Tenant Deposits Protected from Bogus “Out of My Control” Delays

An appellate decision just came down from Division 3 further protecting tenant security deposits.  In Goodeill v. Madison Real Estate, the court addresses the burden on landlords to prove an exception to the 14-day deposit rule.

Briefly, RCW 59.18.280 requires landlords, within 14 days of termination of the rental agreement and move-out, to return the security deposit, less any deductions described in a “full and specific statement of the basis for retaining any of the deposit.”  The same statute offers landlords an escape: “The landlord is also barred in any action brought by the tenant to recover the deposit from asserting any claim or raising any defense for retaining any of the deposit unless the landlord shows that circumstances beyond the landlord’s control prevented the landlord from providing the statement within the fourteen days.”
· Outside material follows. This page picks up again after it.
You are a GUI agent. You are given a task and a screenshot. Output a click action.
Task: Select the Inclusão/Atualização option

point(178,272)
In Goodeill, the court elaborated on the burden to prove such circumstances: “We hold that a landlord may not avail itself of RCW 59.18.280′ s exception unless it accounts for any active or passive delays sufficient to show that it made a conscientious attempt to comply with the 14 day statutory notice.”  The facts of the case are too detailed to summarize here, but the story is typical.  The landlord interpreted the statute to mean that only an estimate is due within 14 days, and that because repair work was necessary by two or more service providers, it was categorically not feasible to comply with RCW 59.18.280’s 14-day requirement.  As a result, the plaintiff/tenant did not receive her “full and specific statement” until 43 days after move-out.   At small claims court, the landlord argued that other small claims court judges had generally agreed, but had no appellate law supporting that position.
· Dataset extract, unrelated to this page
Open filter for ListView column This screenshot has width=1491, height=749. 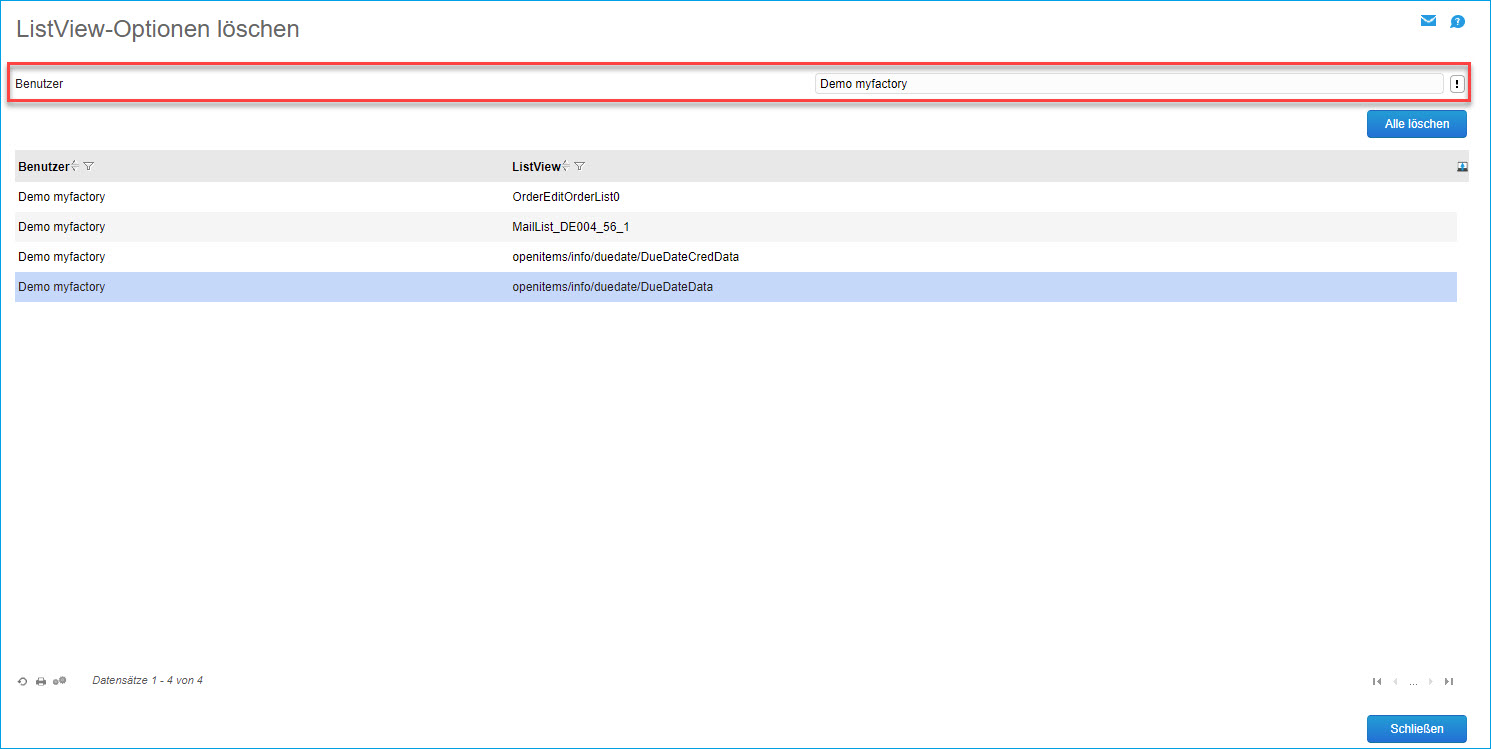[580, 166]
In reaching its decision, the Goodeill court reasoned that the defendant/landlord failed to act with reasonable diligence in scheduling repairs and obtaining cost invoices well before the 14-day period expired.  The length of the delay seems particularly offensive to the court: “[The landlord’s] evidence falls woefully short of showing that circumstances beyond its control prevented it from timely providing Ms. Goodeill the statutory notice.”  The plaintiff/tenant was entitled to her full deposit back, regardless of whether or not the repairs were justified.

This is a cautionary tale for landlords that just because you need to hire professional cleaners or repair contractors doesn’t mean you can automatically justify significant delays past the 14-day deadline.